ヒソカから突然溢れ出る殺意は、まるで殺意をせき止めていたフタがぶっ壊れてしまったかのように、次から次へとシュニを襲う。
先ほどの殺意など、今のものに比べれば可愛いものだ。
シュニは殺意を、トランプを、攻撃をかわし、体勢を整え、殺意の塊であるようなその顔を見て、ゾッとする。
「(――――――殺人狂)」
その言葉がピタリと当てはまった。
自分たちのようなものとも違う。ただ、殺人を快楽として求める狂人。
『ボクが飽きるか君が死ぬか』―――だって?そんなの、
「(私を殺すまで、終わりそうにない)」
もしくは、シュニがヒソカを殺すまで。
「なっ、」
目の前にグンッ、と迫ったヒソカにシュニは怯む。
伸びてきた右手を逆に掴み、それを軸としてシュニは身体の向きを変えた。
シュニの手首付近にも勿論ナイフは隠されている。
その刃のせいでヒソカの右手も血が滴り落ちていたが、ヒソカは全く気にしていない。
それが余計にヒソカの不気味さを際立てるものだから、シュニは更に眉間に皺を寄せた。
「っ、ぅ」
ヒソカの殺意が、シュニの喉を掠める。
ヒュッと息を短く吐いたが、シュニの被り物が、ヒソカによって砕かれた。
シュニの顔が露になるが、初めの頃はこうだったのだ。今更素顔を見たところで驚くヒソカではない。
400番というプレートも、もうヒソカにとってはどうでも良かった。
集まる熱に、高ぶる心に、ヒソカは殺意を膨らませていく。
「クク、」
小さな笑い声に、シュニが止まった。
ヒソカも止まる。
それは確かにヒソカの笑い声であったが、ヒソカは失礼、とでもいうように口元に手をあて、シュニを見つめる。
「それ、今まで隠してたの?」
「……………?」
食事用のナイフなら種明かしをしたばかりだというのに、とシュニはヒソカの笑みの意味がわからず首を傾げた。
ヒソカの鋭い視線が、シュニを射抜く。
「―――殺気。隠せてないよ◆」
「っ!!」
シュニはヒソカの言葉にハッとなった。
ヒソカの膨大な殺意にあてられ、自分の中で制御出来なくなった殺気が、漏れ出している。
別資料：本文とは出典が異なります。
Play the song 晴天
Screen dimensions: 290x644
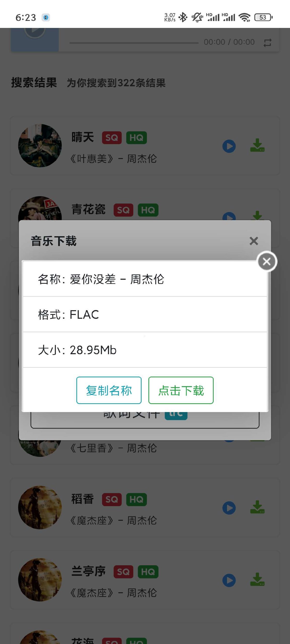229,146
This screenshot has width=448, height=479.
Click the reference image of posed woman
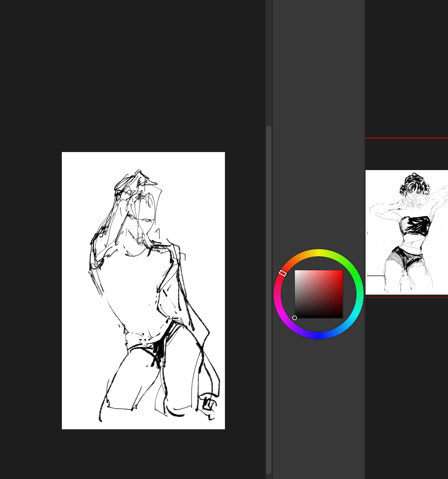tap(407, 232)
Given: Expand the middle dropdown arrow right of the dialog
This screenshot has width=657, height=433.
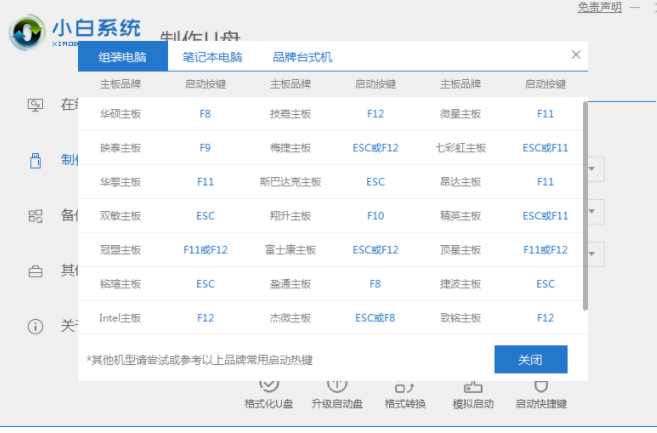Looking at the screenshot, I should (594, 212).
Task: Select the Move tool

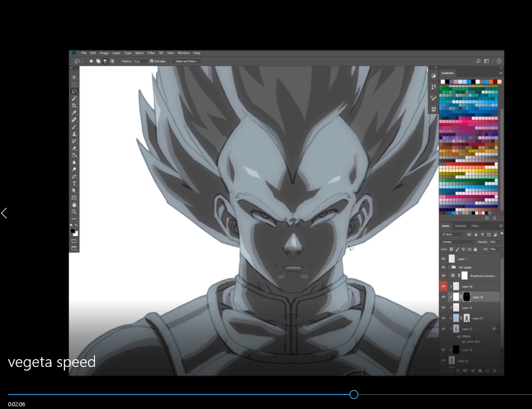Action: click(x=74, y=77)
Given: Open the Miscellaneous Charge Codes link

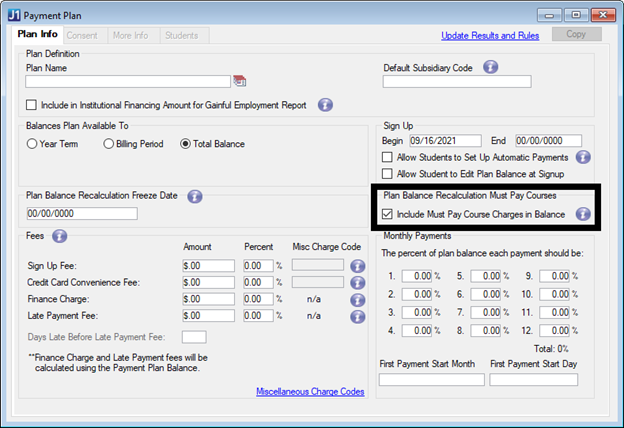Looking at the screenshot, I should point(310,391).
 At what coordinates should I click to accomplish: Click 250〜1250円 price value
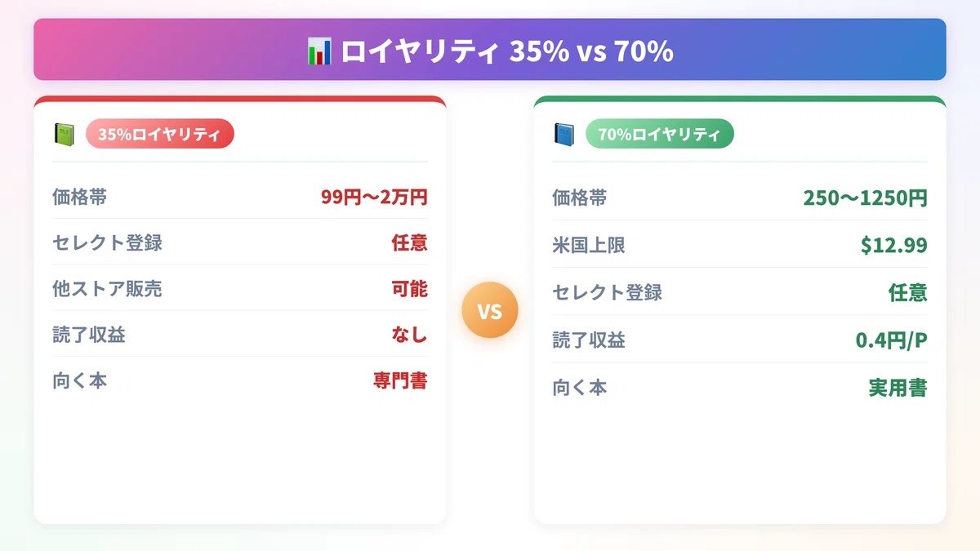(865, 198)
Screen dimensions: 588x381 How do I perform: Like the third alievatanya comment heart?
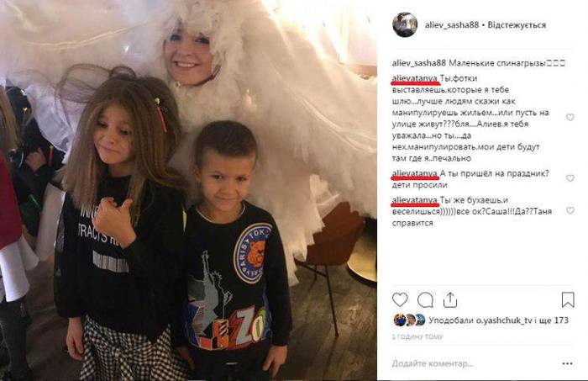point(570,210)
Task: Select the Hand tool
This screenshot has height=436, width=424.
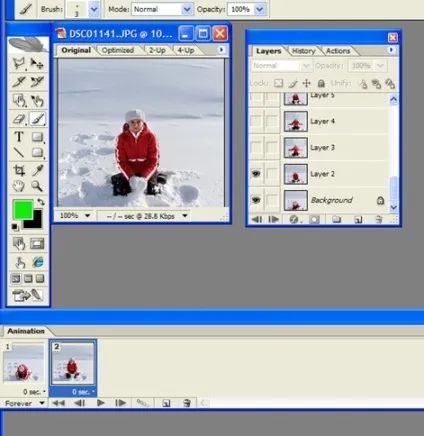Action: [x=19, y=186]
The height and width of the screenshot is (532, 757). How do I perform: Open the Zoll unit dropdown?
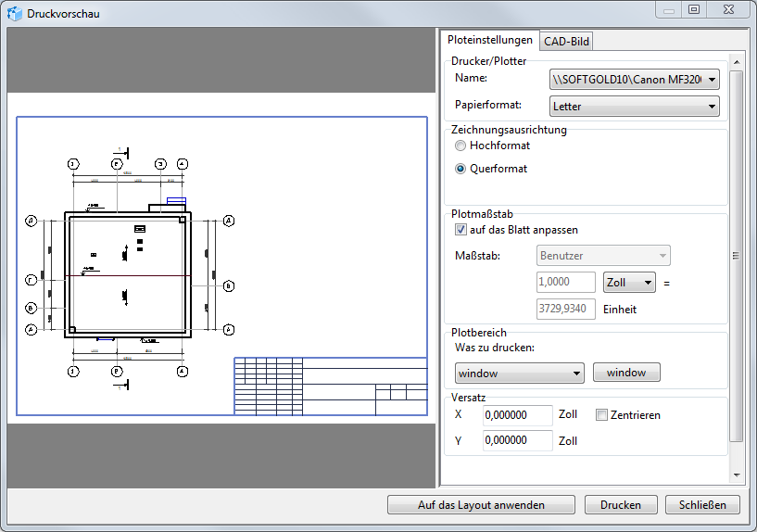(x=629, y=283)
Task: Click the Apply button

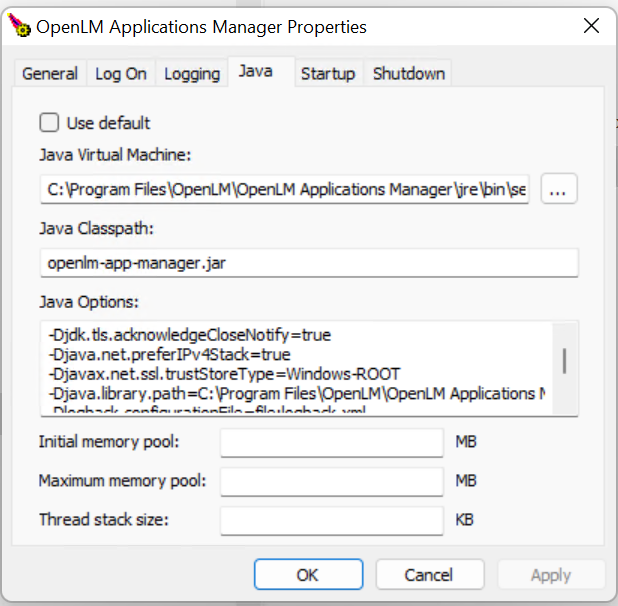Action: coord(551,575)
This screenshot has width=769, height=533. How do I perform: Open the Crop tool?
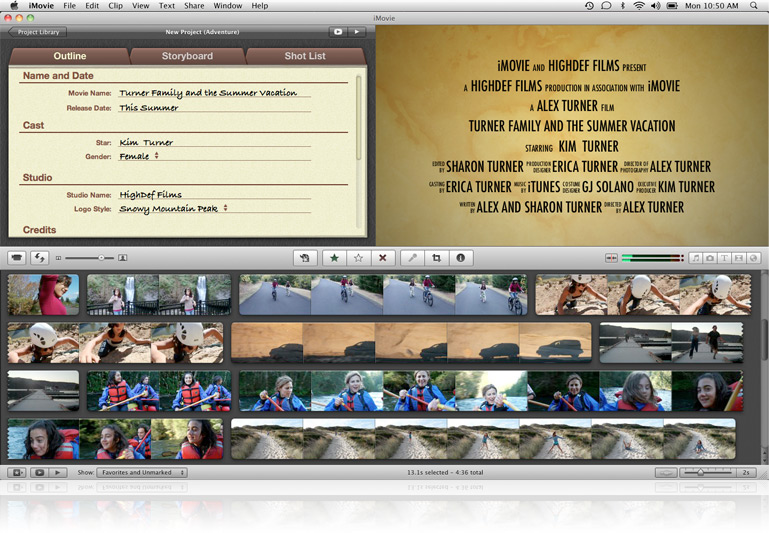click(436, 258)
そのことに気をとられ、シュニはヒソカの目の色がかわったことに気付かない。
「イルミとか、今はどうでもいいや―――ボクは今、君と遊びたい」
「…私、トランプはババ抜きしかしないけど」
「今更とぼけるなんてナシだよ◆」
ゾッ、と殺人鬼の直感が、シュニを動かした。
銃弾すら回避する、殺人鬼の身体能力。
なのに、間に合わなかった。
どっ、と、不可視の衝撃が、シュニの眼前へと迫る。
瞬間、シュニは『自殺志願』を握ろうとして。
「、」?
声も無い。
ヒュッという、微かな音と共に、何かがシュニとヒソカの間を横切った。
それを見ていたシュニは理解する。少し遅れて、ヒソカも理解する。
お互い言葉も無く、殺意も無く、ほぼ同じタイミングでそちらを向いた。
「…………………………」
「…………………………」
「…………………………」
誰も、何も言わない。
酷く静かだった。
シュニとヒソカの視線の先には、一人の少年。
その少年の手には、釣竿と――――44と書かれたナンバープレート。
それを視界に入れて、ヒソカは自分の胸を。シュニは隣にいるヒソカを見た。
そして、再び視界の先にいた少年を視界に入れる。
先に動いたのは少年の方。
自分がヒソカからナンバープレートを奪ったことが信じられていないようだったが、状況を理解したのは少年の方が早かったらしい。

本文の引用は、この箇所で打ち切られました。